There are, however, still areas where people might only invite the ‘useful’ – the work lunch, the dinner party with your boss. So, it’s possible to ‘retell’ this section as set in that environment. Rather than concentrating on your status at work, invite the newest employee, the intern, the unemployed.
Status
Nowadays, most of us don’t live in an honour/shame culture. Telling someone they’re in the wrong seat is embarrassing (if you’re British, it’s embarrassing for everyone). But it isn’t the loss of social status it would have been in Jesus’ time.
In Jesus’ time, people would order seats at a banquet according to social status. Being in the lowest seat was at the level of ‘well, at least I got an invitation.’ The closest cultural equivalent I could think of was trying to blag your way into the VIP lounge, but even being publicly thrown out isn’t the same as being moved from the highest to the lowest seat. That, in Jesus’ time, would have been the ultimate humiliation.
Because job-related status is both still important and influences our ability to earn a living, I chose that setting. Job-related status can influence our work, promotion, pay and retention. That feels closer to status in Jesus’ time.

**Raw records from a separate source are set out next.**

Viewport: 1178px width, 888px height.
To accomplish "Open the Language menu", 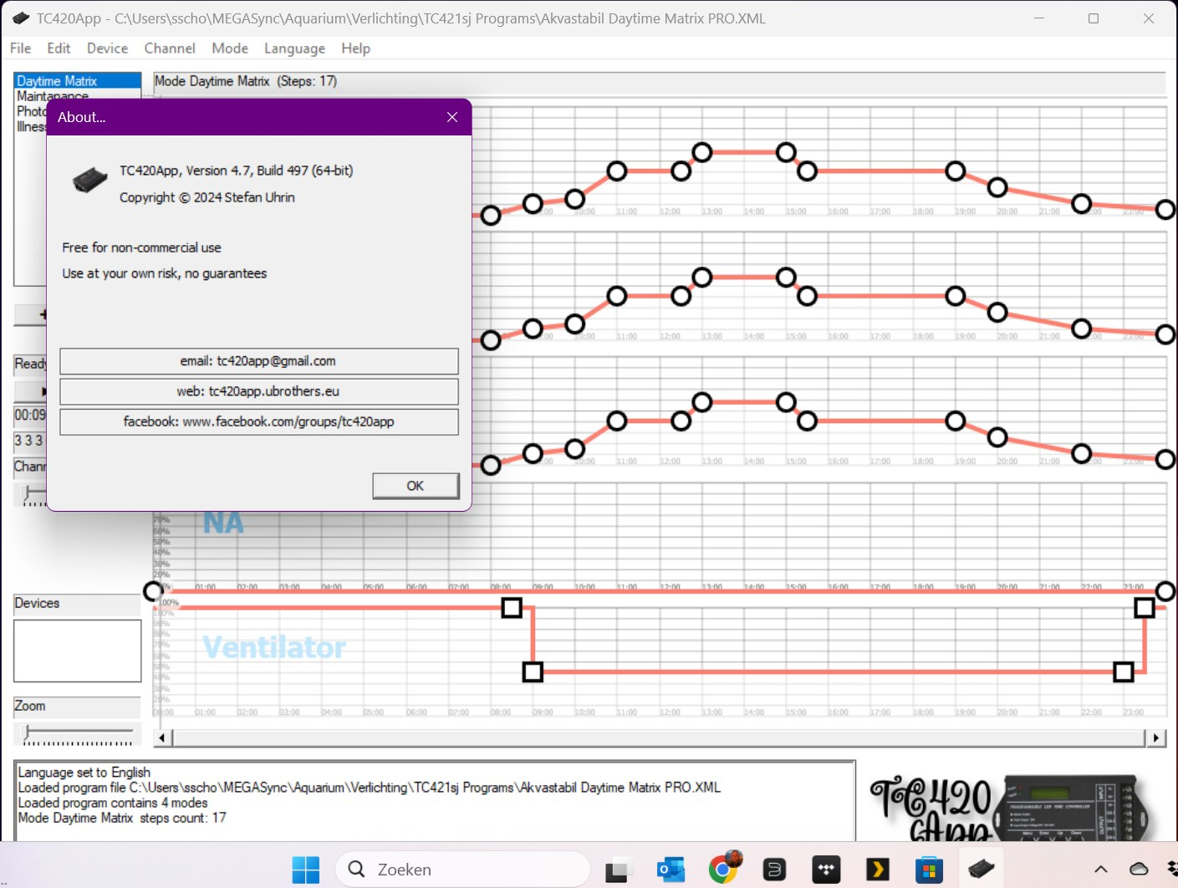I will tap(294, 48).
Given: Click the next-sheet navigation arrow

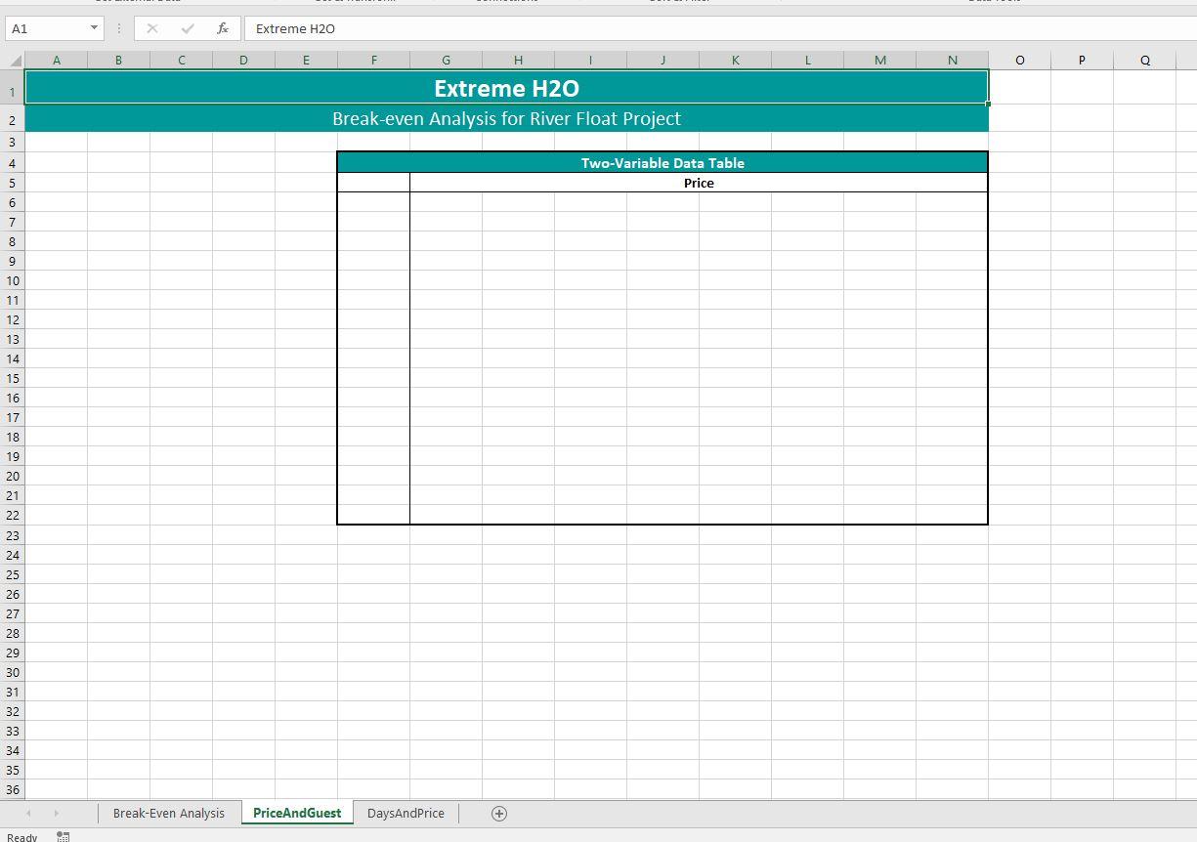Looking at the screenshot, I should click(x=57, y=813).
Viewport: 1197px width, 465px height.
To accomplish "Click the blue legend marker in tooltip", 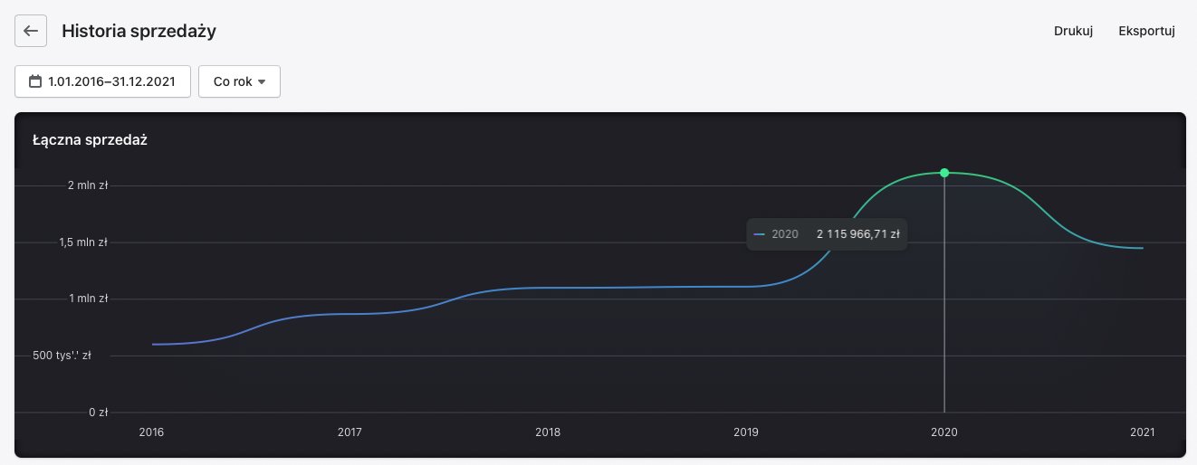I will (760, 234).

It also allows the second part of the parable to be more telling. Who would we invite to a work-related meal? Not the homeless – but unless we were a generous person, we also wouldn’t invite the work-experience intern. Not even if our experience and advice would help them.
The Poor and Reciprocity
Jesus explicitly points out that the poor can’t invite you back. The social and financial system of the time relied on exchange. If you invited someone to a meal, they expected to have to invite you back. It was an efficient way of handling things in a world where hard cash might be rare and ‘fine restaurants’ were unknown.

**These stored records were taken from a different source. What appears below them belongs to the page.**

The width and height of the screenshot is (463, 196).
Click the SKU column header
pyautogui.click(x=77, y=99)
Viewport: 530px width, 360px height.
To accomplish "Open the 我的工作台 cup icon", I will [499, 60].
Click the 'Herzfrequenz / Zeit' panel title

So, people wouldn’t normally invite the poor; the status-conscious would ignore them. The more sympathetic still wouldn’t invite them, to spare them the social shame of having to refuse an invitation because they couldn’t afford to invite anyone back.

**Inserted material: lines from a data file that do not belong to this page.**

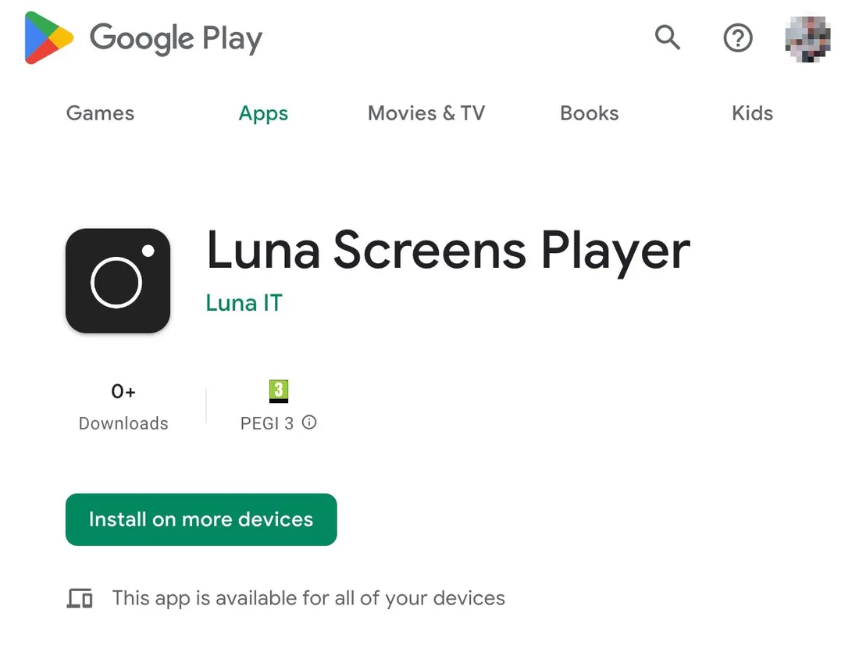Switch to the Kids tab
The height and width of the screenshot is (652, 859).
click(x=752, y=113)
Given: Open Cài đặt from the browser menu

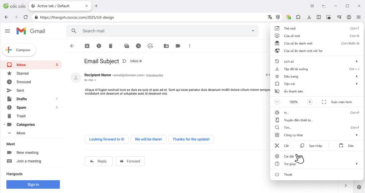Looking at the screenshot, I should pyautogui.click(x=289, y=156).
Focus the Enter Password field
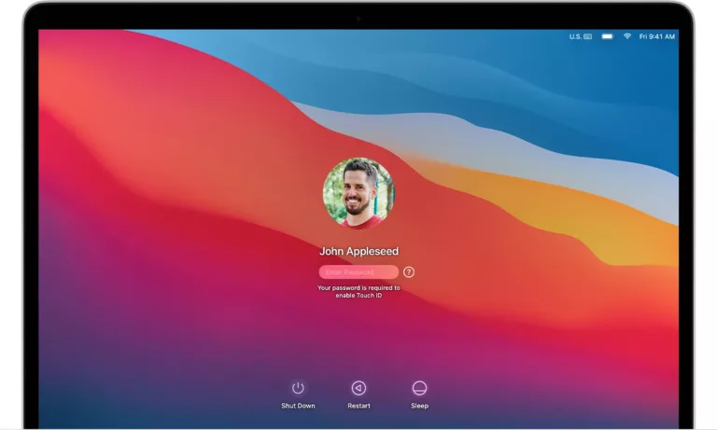Image resolution: width=717 pixels, height=430 pixels. point(359,271)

What Jesus is proposing is that his followers dump the idea of reciprocity. Instead of automatically expecting a return, automatically excluding those who can’t give that return, just give.
After two thousand years, this idea has soaked into our society. In retelling, therefore, it’s worthwhile looking for areas where ‘you scratch my back and I’ll scratch yours’ is still in play. These parables were originally intended to make people think hard about their behaviour. With the luxury of a sermon, or a talk, we can point out where people fail to ‘just give’. We can ask them how well they’re living up to the ideal.
But, if we only have time to retell one parable, it’s worth retelling it in a setting that will make people think.